Uma decisão do Tribunal Regional Federal da 4ª Região (TRF4) trouxe novo ânimo e é aposta de melhor qualidade de vida para uma jovem caxiense de 29 anos e para os pais dela. No último dia 6, o colegiado da 7ª Turma do Tribunal decidiu, por maioria, que a família não será penalizada por cultivar cannabis para fim medicinal. Na prática, significa dizer que eles farão o plantio, cultivo e extração do óleo da planta, que servirá para tratamento de saúde, e não serão enquadrados na lei antidrogas.
A jovem, que tem a identidade preservada, teve uma parada cardiorrespiratória durante uma broncopneumonia grave em 2008. As sequelas foram distúrbios neurológicos dos movimentos físicos. Um deles é caracterizado por contrações involuntárias dos músculos e outro por rigidez muscular.
O fisioterapeuta José Eloy de Jesus, especialista em fisioterapia neural, emitiu parecer que foi juntado ao processo. Segundo ele, a cannabis atua como relaxante muscular, é natural e não tem efeito colateral.
– Está mais do que comprovado que ela (cannabis) traz um relaxamento muscular que beneficia a fisioterapia. É um excelente medicamento coadjuvante, proporcionando relaxamento cardiorrespiratório, em que o paciente consegue um aporte respiratório bem melhor e também o benefício do relaxamento do trato urinário – explicou o especialista, se referindo a áreas geralmente afetadas em pacientes neurológicos.
No pedido feito à Justiça, a família também anexou parecer de um neurologista que fala sobre os estudos existentes e o resultado da cannabis nos pacientes com problemas nessa área. Durante anos, a família comprou o óleo para uso da jovem e confirma a melhora dela. Mas, cada 100ml, suficiente para tratamento de 45 dias, custa 250 dólares, o equivalente a R$ 1,4 mil, considerando cotação da moeda americana na quinta-feira. Além do alto custo, a composição do produto industrializado é duvidosa. A família também investe em fisioterapia e fonoaudiologia há 12 anos e outros medicamentos que a jovem precisa, o que torna o tratamento bastante oneroso.

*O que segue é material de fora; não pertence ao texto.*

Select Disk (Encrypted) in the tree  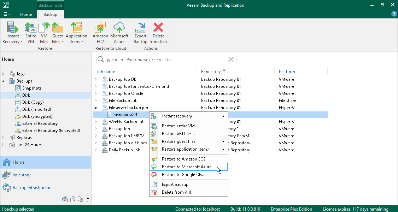(37, 116)
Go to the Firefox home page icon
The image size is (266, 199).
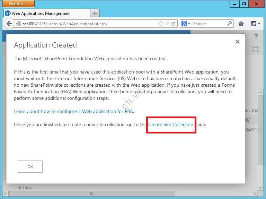pos(241,24)
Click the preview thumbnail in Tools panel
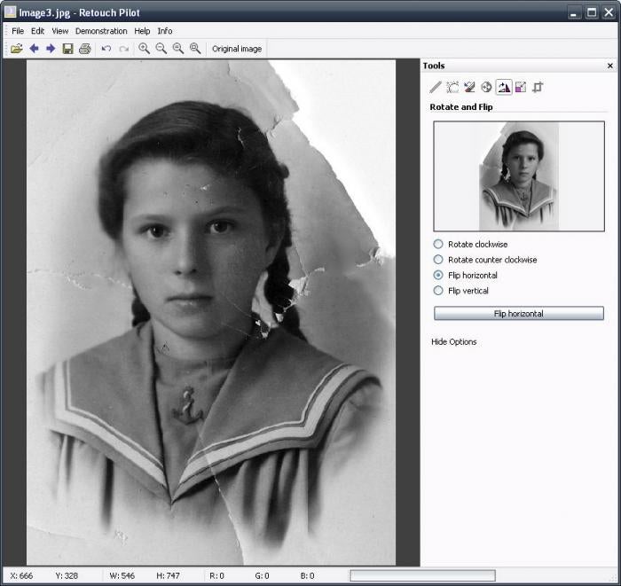This screenshot has height=586, width=621. 518,176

A decisão renovou as esperanças da mãe da jovem que já estava desacreditada de uma posição favorável. O advogado que representa a família, Patrick Mezzomo, ingressou com ação em dezembro do ano passado. Mas a Justiça Federal não acolheu o pedido na primeira instância, alegando que seria caso administrativo e não criminal. Ele, então, recorreu. No TRF4, o entendimento foi diferente, de que o caso é sim é uma questão criminal porque ela pretende fazer o plantio e a extração em casa, ou seja, não se trata de pedido para importar o produto.
– Entrei com um salvo-conduto para que eles possam plantar sem sofrer uma repressão por parte dos órgãos de polícia. Porque, via de regra, quem planta é enquadrado como tráfico de drogas e é penalizado. É uma vitória muito importante, pois o tema é bastante polêmico e possui como plano de fundo o debate sobre a liberação da planta para uso medicinal – pondera o advogado.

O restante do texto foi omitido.